During iframe navigation, certain pages did not have their FeaturePolicy fully initialized leading to a bypass that leaked device permissions into untrusted subdocuments.
Concurrent use of the URL parser with non-UTF-8 data was not thread-safe. This could lead to a use-after-free causing a potentially exploitable crash.
By injecting a cookie with certain special characters, an attacker on a shared subdomain which is not a secure context could set and thus overwrite cookies from a secure context, leading to session fixation and other attacks.
When injecting an HTML base element, some requests would ignore the CSP's base-uri settings and accept the injected element's base instead.
Inconsistent data in instruction and data cache when creating wasm code could lead to a potentially exploitable crash.
This bug only affects Thunderbird on ARM64 platforms.
When saving or opening an email attachment on macOS, Thunderbird did not set attribute com.apple.quarantine on the received file.

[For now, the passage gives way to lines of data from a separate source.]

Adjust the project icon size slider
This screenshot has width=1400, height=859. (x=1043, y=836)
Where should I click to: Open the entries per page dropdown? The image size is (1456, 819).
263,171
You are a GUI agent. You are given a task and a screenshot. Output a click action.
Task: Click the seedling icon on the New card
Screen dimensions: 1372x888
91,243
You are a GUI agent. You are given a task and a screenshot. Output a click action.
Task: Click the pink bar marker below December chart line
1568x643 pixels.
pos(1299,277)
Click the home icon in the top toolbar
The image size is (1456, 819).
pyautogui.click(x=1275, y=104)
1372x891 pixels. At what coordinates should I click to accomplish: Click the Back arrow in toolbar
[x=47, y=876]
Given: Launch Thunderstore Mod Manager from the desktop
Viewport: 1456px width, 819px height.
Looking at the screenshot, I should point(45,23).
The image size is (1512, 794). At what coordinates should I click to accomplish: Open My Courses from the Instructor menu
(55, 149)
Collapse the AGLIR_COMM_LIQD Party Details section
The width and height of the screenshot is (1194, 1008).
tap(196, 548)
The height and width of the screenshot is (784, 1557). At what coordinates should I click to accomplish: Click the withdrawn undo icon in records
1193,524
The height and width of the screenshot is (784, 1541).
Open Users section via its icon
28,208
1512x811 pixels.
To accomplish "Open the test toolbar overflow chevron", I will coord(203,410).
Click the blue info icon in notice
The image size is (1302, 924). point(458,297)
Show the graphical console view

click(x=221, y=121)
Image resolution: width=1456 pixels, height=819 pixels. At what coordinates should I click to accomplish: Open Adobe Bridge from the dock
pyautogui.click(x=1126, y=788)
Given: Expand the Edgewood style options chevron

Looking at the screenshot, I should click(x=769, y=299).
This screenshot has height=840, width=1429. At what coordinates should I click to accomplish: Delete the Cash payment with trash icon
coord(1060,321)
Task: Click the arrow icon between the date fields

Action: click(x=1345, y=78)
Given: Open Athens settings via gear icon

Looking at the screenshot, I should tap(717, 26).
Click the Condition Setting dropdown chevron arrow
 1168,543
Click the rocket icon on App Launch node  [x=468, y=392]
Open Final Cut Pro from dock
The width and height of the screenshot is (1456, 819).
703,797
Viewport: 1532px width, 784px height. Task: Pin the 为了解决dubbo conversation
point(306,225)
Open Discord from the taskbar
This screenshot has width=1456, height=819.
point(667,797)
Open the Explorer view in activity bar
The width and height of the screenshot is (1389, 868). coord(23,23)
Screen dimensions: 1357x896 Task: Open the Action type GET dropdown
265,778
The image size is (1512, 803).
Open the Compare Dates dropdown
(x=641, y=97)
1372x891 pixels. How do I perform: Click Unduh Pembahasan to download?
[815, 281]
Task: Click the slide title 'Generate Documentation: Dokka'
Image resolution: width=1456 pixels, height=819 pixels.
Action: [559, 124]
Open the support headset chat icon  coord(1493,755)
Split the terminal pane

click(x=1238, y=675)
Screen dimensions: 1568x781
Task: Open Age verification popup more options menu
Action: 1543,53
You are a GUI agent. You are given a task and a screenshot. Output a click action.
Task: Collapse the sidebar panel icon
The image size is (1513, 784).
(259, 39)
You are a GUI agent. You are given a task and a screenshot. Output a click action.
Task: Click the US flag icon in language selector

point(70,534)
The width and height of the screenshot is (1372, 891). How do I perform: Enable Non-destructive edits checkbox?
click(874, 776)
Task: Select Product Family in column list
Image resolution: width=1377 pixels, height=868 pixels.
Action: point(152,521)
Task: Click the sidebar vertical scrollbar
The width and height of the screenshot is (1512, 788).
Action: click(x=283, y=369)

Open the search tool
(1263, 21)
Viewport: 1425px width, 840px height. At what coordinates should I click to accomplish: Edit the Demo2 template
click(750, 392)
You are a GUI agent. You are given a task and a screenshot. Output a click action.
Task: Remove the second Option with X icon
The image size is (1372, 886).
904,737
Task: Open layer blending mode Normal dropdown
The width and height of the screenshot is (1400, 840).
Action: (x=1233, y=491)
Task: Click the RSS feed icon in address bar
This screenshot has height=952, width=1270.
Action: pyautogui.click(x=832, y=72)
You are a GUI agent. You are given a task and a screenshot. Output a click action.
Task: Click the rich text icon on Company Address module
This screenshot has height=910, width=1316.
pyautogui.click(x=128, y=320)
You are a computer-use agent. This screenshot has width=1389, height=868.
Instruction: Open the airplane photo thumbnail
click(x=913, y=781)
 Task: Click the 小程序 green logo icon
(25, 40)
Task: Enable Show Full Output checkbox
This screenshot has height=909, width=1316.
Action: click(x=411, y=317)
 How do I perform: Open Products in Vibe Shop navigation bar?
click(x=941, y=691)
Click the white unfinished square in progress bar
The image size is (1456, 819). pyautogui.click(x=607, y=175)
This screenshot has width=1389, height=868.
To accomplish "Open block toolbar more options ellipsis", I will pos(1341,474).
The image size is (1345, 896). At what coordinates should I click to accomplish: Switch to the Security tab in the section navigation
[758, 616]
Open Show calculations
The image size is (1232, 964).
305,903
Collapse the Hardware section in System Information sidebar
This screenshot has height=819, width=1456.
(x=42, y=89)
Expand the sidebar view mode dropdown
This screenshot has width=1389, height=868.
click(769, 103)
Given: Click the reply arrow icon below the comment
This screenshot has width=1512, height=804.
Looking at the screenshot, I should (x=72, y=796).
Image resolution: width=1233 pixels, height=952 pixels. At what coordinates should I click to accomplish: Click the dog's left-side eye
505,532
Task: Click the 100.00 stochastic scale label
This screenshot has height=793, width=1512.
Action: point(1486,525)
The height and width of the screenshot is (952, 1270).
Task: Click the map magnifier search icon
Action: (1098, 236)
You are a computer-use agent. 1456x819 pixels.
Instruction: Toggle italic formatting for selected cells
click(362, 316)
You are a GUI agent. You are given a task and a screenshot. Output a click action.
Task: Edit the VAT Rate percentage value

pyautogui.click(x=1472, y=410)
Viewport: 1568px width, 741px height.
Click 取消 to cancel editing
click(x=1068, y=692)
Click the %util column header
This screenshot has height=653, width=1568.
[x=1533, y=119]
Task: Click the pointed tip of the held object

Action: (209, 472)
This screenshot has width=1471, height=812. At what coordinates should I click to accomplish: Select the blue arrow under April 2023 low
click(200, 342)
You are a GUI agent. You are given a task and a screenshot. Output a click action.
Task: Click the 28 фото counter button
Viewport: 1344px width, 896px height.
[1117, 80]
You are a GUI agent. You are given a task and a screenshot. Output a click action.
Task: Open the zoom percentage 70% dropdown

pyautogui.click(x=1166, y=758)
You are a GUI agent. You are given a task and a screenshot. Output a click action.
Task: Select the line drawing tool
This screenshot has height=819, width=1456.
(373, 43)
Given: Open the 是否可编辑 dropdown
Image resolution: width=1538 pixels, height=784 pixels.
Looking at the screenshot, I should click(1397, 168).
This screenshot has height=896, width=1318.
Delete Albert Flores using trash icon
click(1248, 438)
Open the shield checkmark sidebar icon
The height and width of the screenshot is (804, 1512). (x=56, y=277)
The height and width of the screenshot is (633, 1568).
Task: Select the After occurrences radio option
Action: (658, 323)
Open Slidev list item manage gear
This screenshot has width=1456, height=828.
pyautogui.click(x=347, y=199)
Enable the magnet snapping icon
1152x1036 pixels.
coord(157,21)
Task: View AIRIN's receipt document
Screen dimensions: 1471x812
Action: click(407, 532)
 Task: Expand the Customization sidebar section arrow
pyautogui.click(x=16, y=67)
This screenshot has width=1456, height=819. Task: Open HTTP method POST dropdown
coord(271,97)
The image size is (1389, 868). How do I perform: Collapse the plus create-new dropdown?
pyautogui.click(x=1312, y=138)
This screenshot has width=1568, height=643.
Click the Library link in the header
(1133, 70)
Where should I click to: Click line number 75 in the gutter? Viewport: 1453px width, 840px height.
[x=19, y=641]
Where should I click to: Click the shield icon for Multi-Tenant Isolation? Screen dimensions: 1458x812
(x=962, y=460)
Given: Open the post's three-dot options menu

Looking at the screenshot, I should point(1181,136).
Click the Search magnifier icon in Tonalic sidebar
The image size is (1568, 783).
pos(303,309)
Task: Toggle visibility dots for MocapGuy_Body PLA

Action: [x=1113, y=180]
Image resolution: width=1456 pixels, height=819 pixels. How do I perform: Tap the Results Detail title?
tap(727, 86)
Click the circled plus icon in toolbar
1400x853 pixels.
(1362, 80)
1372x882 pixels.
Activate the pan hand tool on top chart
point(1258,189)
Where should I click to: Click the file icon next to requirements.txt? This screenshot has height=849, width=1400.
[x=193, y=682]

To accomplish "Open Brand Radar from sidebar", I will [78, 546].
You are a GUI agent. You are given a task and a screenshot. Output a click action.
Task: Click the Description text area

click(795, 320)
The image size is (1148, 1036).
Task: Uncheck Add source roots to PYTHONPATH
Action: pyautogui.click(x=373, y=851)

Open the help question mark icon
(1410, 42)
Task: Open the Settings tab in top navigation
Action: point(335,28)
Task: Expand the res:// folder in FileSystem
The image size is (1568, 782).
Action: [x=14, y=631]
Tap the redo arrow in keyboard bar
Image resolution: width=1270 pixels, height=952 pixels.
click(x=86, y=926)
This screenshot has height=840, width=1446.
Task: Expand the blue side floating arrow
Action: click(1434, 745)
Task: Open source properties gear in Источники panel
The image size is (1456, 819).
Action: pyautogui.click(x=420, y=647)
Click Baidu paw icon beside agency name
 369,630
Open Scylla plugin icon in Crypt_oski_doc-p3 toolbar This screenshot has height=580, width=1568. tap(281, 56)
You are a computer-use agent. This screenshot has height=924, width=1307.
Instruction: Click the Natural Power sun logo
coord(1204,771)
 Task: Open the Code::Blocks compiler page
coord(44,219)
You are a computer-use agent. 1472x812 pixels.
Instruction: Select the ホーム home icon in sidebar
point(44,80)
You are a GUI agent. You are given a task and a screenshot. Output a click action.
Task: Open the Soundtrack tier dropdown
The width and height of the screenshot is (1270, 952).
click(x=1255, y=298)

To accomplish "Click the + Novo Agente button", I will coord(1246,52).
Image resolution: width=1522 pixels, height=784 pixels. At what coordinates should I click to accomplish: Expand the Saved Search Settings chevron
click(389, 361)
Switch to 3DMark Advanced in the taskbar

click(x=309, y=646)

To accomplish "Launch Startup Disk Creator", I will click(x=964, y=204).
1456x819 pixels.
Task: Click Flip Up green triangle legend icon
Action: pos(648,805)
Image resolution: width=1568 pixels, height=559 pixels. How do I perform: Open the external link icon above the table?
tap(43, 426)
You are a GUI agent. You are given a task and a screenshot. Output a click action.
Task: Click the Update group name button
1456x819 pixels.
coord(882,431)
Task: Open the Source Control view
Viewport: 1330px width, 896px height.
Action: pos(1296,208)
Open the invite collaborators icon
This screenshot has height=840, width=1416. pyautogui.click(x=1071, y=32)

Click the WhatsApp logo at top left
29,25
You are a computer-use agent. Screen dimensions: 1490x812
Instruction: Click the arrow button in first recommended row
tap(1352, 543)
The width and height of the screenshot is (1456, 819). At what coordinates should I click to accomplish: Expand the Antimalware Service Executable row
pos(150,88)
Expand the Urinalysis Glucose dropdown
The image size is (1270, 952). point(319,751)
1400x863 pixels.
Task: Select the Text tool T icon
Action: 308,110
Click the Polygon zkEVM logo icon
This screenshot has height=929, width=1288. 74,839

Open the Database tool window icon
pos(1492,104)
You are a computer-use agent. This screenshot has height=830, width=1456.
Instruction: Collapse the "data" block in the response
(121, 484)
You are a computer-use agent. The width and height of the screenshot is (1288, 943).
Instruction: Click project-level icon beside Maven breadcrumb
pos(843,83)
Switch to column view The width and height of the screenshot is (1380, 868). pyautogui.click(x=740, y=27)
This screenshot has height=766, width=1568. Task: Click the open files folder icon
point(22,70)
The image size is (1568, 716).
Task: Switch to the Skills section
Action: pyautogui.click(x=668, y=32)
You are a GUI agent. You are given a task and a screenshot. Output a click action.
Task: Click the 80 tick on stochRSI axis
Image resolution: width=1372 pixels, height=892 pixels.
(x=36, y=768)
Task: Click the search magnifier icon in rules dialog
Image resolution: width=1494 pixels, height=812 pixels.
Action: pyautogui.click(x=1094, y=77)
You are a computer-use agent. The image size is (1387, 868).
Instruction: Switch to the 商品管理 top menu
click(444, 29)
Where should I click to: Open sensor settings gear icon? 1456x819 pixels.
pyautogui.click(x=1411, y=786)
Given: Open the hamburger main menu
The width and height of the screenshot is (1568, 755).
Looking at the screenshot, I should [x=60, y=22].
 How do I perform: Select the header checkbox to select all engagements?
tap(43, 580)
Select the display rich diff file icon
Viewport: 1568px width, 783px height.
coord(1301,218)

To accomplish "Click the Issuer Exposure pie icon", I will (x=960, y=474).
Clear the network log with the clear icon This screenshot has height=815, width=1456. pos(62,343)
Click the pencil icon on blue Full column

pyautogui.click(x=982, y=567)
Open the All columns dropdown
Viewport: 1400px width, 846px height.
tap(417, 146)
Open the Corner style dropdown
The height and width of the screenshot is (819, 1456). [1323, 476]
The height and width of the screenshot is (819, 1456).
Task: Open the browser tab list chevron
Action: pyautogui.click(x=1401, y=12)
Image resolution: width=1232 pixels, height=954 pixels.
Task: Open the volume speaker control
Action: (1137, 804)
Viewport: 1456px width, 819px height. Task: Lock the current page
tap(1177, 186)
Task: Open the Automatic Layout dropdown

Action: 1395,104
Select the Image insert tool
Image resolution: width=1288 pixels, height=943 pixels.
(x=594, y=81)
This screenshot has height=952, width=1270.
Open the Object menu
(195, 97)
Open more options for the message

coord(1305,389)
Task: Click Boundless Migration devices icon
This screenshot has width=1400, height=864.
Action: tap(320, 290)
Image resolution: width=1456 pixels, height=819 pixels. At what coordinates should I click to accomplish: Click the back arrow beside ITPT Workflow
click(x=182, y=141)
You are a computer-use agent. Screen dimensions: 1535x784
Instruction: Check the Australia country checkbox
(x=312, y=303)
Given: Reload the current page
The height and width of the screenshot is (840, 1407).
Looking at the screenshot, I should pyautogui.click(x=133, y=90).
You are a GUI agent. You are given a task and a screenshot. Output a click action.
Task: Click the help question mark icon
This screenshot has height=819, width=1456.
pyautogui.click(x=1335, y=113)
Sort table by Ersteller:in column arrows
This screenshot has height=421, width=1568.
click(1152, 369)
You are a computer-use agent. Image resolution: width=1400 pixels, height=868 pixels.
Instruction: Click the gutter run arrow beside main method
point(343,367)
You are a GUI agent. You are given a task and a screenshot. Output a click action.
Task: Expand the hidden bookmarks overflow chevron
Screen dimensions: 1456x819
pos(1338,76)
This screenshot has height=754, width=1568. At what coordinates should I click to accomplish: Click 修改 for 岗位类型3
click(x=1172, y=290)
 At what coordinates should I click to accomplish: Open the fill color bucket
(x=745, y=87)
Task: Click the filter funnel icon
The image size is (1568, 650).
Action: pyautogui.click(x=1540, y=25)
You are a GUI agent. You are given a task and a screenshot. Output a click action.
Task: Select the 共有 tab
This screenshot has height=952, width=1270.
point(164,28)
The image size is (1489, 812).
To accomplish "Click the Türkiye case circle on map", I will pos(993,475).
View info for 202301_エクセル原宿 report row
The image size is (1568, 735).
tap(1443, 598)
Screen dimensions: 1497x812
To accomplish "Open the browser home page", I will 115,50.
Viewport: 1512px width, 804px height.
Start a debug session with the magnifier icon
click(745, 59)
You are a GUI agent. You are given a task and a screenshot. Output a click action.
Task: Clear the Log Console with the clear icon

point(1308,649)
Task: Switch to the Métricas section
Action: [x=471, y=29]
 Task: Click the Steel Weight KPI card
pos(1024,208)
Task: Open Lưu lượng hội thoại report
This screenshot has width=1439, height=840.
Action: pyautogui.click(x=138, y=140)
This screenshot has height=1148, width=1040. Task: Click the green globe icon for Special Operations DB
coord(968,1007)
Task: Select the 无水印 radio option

If the received file was an application and the user attempted to open it, then the application was started immediately without asking the user to confirm.
Mozilla developers Nika Layzell, Timothy Nikkel, Jeff Muizelaar, Sebastian Hengst, Andreas Pehrson, and the Mozilla Fuzzing Team reported memory safety bugs present in Thunderbird 102.2. Some of these bugs showed evidence of memory corruption and we presume that with enough effort some of these could have been exploited to run arbitrary code.